This is a helpful article written and posted by Brook Road Academy, a day school in Richmond Virginia that welcomes school refusal kids and their families.
“If you got lost on a dark and windy road, and your GPS didn’t work, you’d probably feel pretty nervous. Which way should you turn? How do you get through this?
Now imagine you found a road sign, but it’s in a foreign language. What now?
Figuring out how to lead your child through school refusal can feel just like that – confusing and scary.
School refusal is often something parents weren’t familiar with until their child started showing signs. Their kids might complain of stomach aches, headaches or body pains, showing such severe anxiety that they stay home from school.
Factors To Consider When Deciding To Pursue A School Refusal Treatment Program
Treating school refusal can sometimes be done successfully at home, with support from your child’s school. But, if you think your child’s behavior is severe, a school refusal treatment program might be necessary.
These four considerations can help you make this serious decision.
1. Chronic School Refusal Behavior
“Chronic” behavior means that your child is demonstrating a persistent pattern of school refusal, lasting weeks or more, with no sign of improvement.
The longer the school refusal behavior lasts, the more difficult it will be for your child to re-enter school.
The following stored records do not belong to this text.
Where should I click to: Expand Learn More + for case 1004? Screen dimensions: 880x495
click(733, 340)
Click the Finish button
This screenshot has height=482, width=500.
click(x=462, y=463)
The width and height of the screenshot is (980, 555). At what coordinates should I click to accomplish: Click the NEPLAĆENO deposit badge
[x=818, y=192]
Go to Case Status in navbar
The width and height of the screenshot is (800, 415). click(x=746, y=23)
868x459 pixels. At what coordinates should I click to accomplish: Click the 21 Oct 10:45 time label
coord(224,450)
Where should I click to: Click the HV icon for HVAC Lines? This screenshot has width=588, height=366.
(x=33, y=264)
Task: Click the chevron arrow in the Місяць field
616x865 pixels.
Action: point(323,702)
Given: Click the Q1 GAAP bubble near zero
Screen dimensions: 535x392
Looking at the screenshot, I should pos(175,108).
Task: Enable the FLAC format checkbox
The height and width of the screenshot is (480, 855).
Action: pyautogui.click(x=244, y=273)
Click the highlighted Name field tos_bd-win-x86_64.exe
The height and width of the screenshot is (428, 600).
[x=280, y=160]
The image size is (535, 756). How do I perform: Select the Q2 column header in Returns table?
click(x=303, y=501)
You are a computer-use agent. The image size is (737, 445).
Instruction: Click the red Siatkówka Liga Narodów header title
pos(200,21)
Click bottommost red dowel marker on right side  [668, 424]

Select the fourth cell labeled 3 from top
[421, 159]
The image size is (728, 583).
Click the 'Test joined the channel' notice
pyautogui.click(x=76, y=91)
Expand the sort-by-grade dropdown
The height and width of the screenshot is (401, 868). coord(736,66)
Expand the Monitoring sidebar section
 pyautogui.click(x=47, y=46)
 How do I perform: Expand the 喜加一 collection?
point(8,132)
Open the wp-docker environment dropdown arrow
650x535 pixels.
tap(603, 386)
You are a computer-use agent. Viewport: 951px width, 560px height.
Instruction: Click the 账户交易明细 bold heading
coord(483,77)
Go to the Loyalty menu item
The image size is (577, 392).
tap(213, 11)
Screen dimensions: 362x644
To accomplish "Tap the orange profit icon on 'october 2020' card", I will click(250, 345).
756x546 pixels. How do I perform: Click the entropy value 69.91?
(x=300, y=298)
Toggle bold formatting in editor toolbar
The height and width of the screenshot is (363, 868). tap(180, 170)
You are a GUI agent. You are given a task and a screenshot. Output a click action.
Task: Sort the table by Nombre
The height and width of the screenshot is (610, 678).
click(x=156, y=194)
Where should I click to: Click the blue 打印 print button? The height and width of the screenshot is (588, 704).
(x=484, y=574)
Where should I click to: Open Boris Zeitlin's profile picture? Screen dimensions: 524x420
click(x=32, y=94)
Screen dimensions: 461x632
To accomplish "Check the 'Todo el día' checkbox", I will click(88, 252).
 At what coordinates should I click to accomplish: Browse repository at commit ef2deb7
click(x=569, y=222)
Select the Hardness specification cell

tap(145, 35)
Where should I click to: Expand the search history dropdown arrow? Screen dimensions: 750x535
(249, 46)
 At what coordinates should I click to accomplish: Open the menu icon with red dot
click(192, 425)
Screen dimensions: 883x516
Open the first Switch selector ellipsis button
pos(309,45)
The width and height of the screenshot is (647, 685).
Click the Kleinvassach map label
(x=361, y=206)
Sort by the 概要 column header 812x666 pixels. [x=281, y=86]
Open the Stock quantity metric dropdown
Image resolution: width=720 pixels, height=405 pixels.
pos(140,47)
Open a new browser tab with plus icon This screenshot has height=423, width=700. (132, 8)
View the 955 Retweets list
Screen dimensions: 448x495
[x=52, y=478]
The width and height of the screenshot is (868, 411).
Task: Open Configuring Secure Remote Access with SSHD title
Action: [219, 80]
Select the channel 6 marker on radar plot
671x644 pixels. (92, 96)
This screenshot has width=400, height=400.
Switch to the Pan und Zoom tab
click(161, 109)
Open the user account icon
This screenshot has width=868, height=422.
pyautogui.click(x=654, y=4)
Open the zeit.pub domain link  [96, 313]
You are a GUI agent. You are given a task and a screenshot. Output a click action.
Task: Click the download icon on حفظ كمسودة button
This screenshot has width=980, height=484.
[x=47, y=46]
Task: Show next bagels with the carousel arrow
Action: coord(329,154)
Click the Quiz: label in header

If your child has been demonstrating school refusal behavior for a long time, it might be time to consult professional help.
2. DIY Strategies Don’t Work
Some parents help their kids overcome school refusal by implementing techniques such as deep breathing, positive role modeling and strict routines. But, many other parents try the same techniques with no success.
If you have exhausted every strategy possible, enlisting help from a school refusal treatment program is a logical next step.
Mental health professionals can help your child – and you – understand the complexities of your
child’s behavior and implement strategies that will be more effective for your child’s unique situation.
3. Impact On Your Child’s Social & Academic Life
School refusal behavior isn’t isolated to morning aches and pains, and it doesn’t affect only the family. Some kids experience such extreme cases of school refusal that they feel unable to function at school. Anxiety associated with school refusal inhibits kids’ ability to learn, and it can isolate them from their peers.
If kids stay home altogether, they can fall behind in school and lose important socialization time
with classmates. The longer this persists, the more gravely it will impact their futures.
Getting professional treatment and understanding how to treat school refusal symptoms will help your child get back onto the right track.
4. Possible Comorbidity
School refusal behavior is often a symptom of a serious mental health issue, such as separation anxiety, social anxiety or depression. Left untreated, kids who suffer from these disorders have been known to self-medicate with drugs or alcohol, fall behind in school and develop other mental health issues later in life.
Seeking the help of a mental health professional early is crucial to the long-term health of your child. Tools such as a School Refusal Assessment Scale can measure the function of school refusal and treat a child more effectively.
What Does A School Refusal Treatment Program Involve?
Any good school refusal treatment program will begin with a thorough evaluation of your child, which will allow them to create the most effective course of treatment, unique to your child’s needs.
Your child’s treatment program will also collaborate with you and your child’s school, as excellent communication among the home, school and the treatment facility is crucial to your child’s success.
But the type of therapy provided will vary depending on the program and on the child.
Therapies used in school refusal treatment programs can include, but are not limited to the following:
Cognitive Behavioral Therapy (CBT)
CBT teaches kids to understand their anxieties and how they are triggered. Kids also learn strategies that help them face anxiety-producing situations and adapt to them.
Part of CBT involves graded exposure, in which kids gradually re-enter anxiety-producing environments in small increments.
Parent Training & Family Therapy
Parent Training and Family Therapy provide support and counseling for more than just the school refusing child.
This type of treatment aims to help all family members gain a better understanding of school refusal and learn the most effective strategies to cope with it.
Mental health professionals help school-refusing children learn to work through anxieties by focusing on deep breathing and positive imagery.
Social Skills Training
Kids who feel paralyzed in the social environment of school can benefit from social skills training.
This type of treatment teaches kids strategies to interact with their peers and gain confidence in a social setting.
Dialectical Behavior Therapy (DBT)
DBT teaches kids to use mindfulness and regulate their emotions.
A unique component of this therapy provides parents and kids real-time coaching over the phone or online. This coaching occurs in the morning when school refusing behavior is generally the most acute.
DBT is not yet widely used in school refusal treatment programs, and studies are examining how its effectiveness compares to that of others.”